With 310 hp (221 kW), the 300 SLR was way ahead of the competition in 1955, as proven by its 1st and 2nd place victories at the Mille Miglia, the Eifel race, the Swedish Grand Prix and Targa Florio. Stirling Moss and his co-driver Denis Jenkinson (start number 722) won the Mille Miglia in 1955 with a record average speed of 157.65 km/h, one that remains unbeaten to this day. They were helped to victory by the “prayer book”. This was a series of notes on the course used by Jenkinson to direct Moss as they travelled across Italy. Lone driver Juan Manuel Fangio (start number 658) took second place.
Mercedes-Benz 300 SL (W 198), 1954
In February 1954, the 300 SL “Gullwing” was unveiled to the world for the first time at the International Motor Sport Show in New York. The new high-performance sports car was based on the legendary 300 SL racing car (W 194) from the 1952 season. A light and torsionally rigid space frame supported the engine, gearbox and axles. Just like the racing version, it left no space for the classic door design, so the gullwing doors also became a distinctive feature of this series-production sports car.

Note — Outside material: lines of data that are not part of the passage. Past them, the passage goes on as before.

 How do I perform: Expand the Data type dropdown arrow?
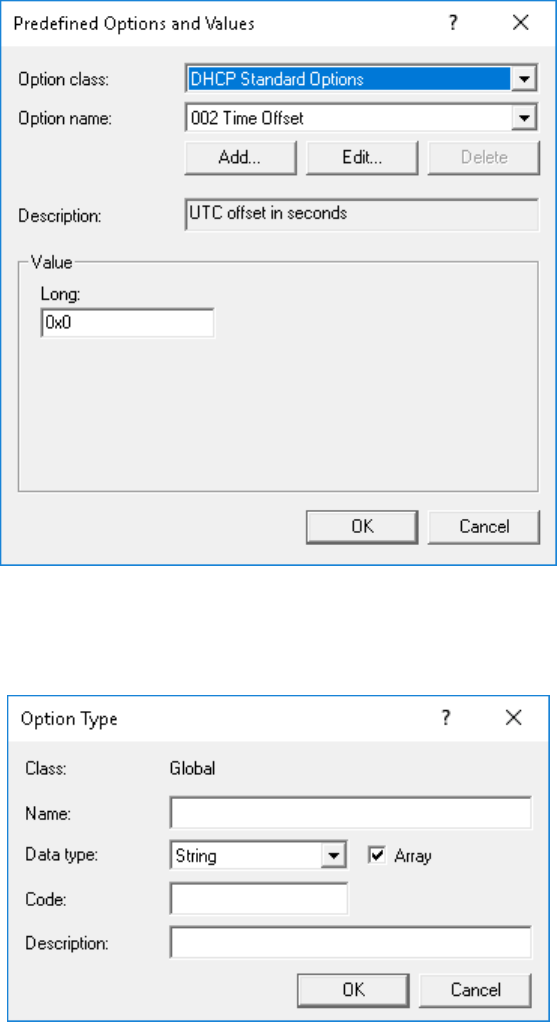pyautogui.click(x=332, y=856)
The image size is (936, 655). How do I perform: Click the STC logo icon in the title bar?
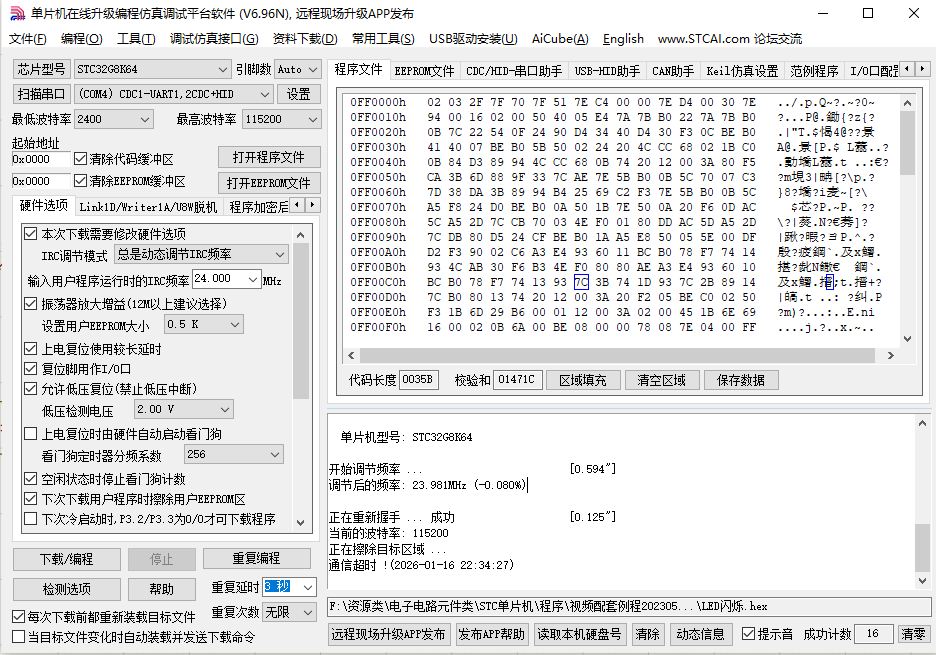point(16,13)
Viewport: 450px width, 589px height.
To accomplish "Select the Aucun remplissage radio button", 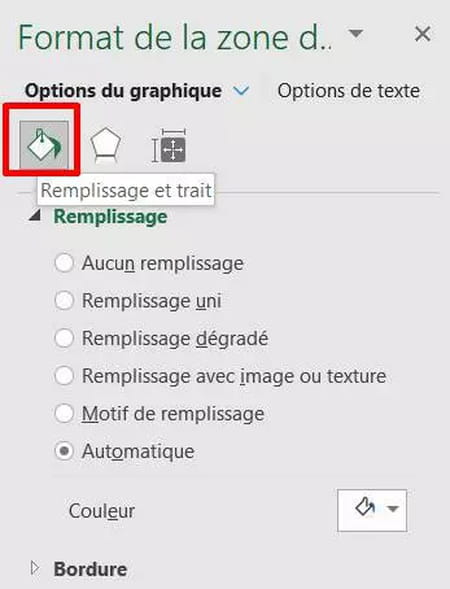I will click(x=64, y=263).
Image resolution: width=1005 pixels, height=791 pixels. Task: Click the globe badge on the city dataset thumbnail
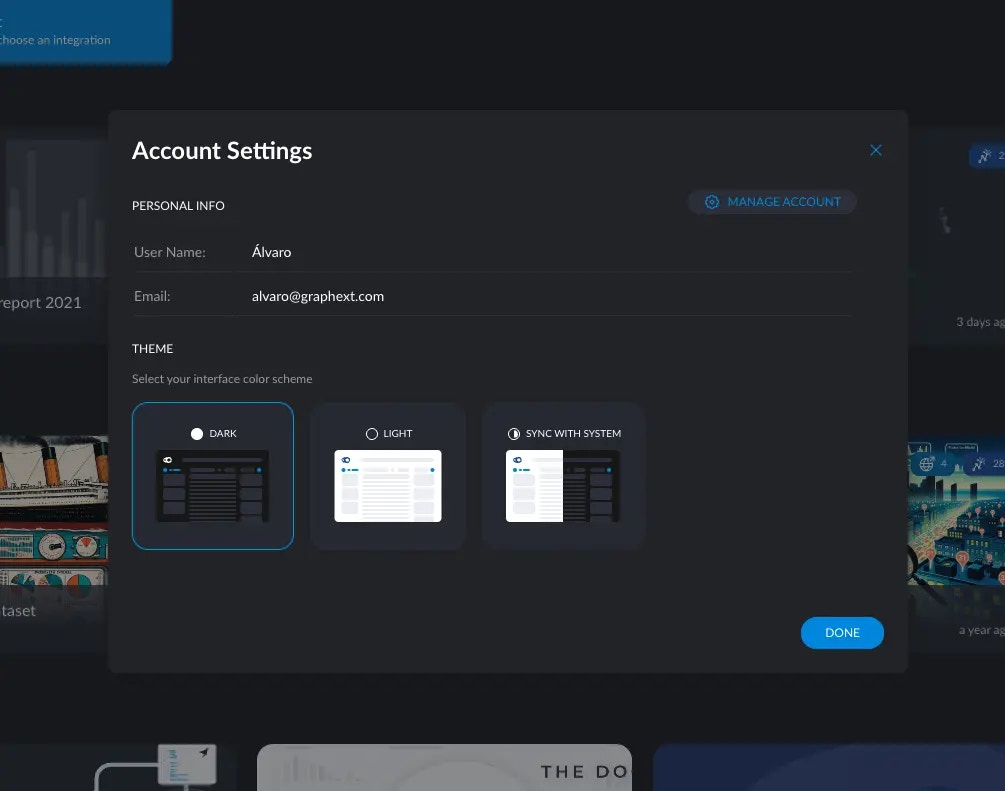pyautogui.click(x=927, y=463)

In any case, the “Gullwing” represented real innovative thinking. As the world’s first series-production passenger car, it was powered by a four-stroke engine with fuel injection. This not only increased efficiency, but also engine performance. With 215 hp (158 kW), thus 20 percent more than the carburettor racing version, top speeds of up to 260 km/h were possible, depending on the final transmission ratio. This made the 300 SL the fastest series-production vehicle of its time and the 1950s racing car that dreams were made of.
It also helped secure victory at Mille Miglia: in 1955, the team of John Fitch and Kurt Gessl won the Gran Turismo class for vehicles with a displacement of over 1600 cubic centimetres, achieving 5th place in the overall classification. Olivier Gendebien and Jacques Washer also secured 7th place in the same class. The 300 SL made another appearance at Mille Miglia in 1956 when the team of Prince Metternich and Count Einsiedel took 6th place in the big GT class.
Mercedes-Benz 220 a (W 180), 1954
The 220 model introduced in the spring of 1954 – also known internally within the company as the 220 a (W 180) – was the first Mercedes-Benz six-cylinder model to feature a self-supporting structure. Presented by Mercedes-Benz just six months previously in the mid-size 180 model, the modern and spacious self-supporting “Pontoon” body offered a standard of comfort as yet unknown to drivers. The single-joint swing axle, introduced to series-production with the 220 model, ensured safe handling.
At the Mille Miglia in 1956, several Mercedes-Benz 220 models started in the class for standard special touring vehicles. In this class, modifications were permitted to both the chassis and the engine. The team of Erwin Bauer and Erwin Grupp won their class at the legendary Italian endurance race with a special 220 model. Three vehicles had been specially prepared for the Mille Miglia by Karl Kling and his team. They already had the twin-carburettor system of the successor 220 S model, with an engine capable of approximately 115 hp (85 kW). For the challenging journey, there were shorter and harder springs, as well as modified shock absorbers. Furthermore, the drivers were able to change gears using the floor shift, just like in the 190 SL, instead of the previously used steering column shift.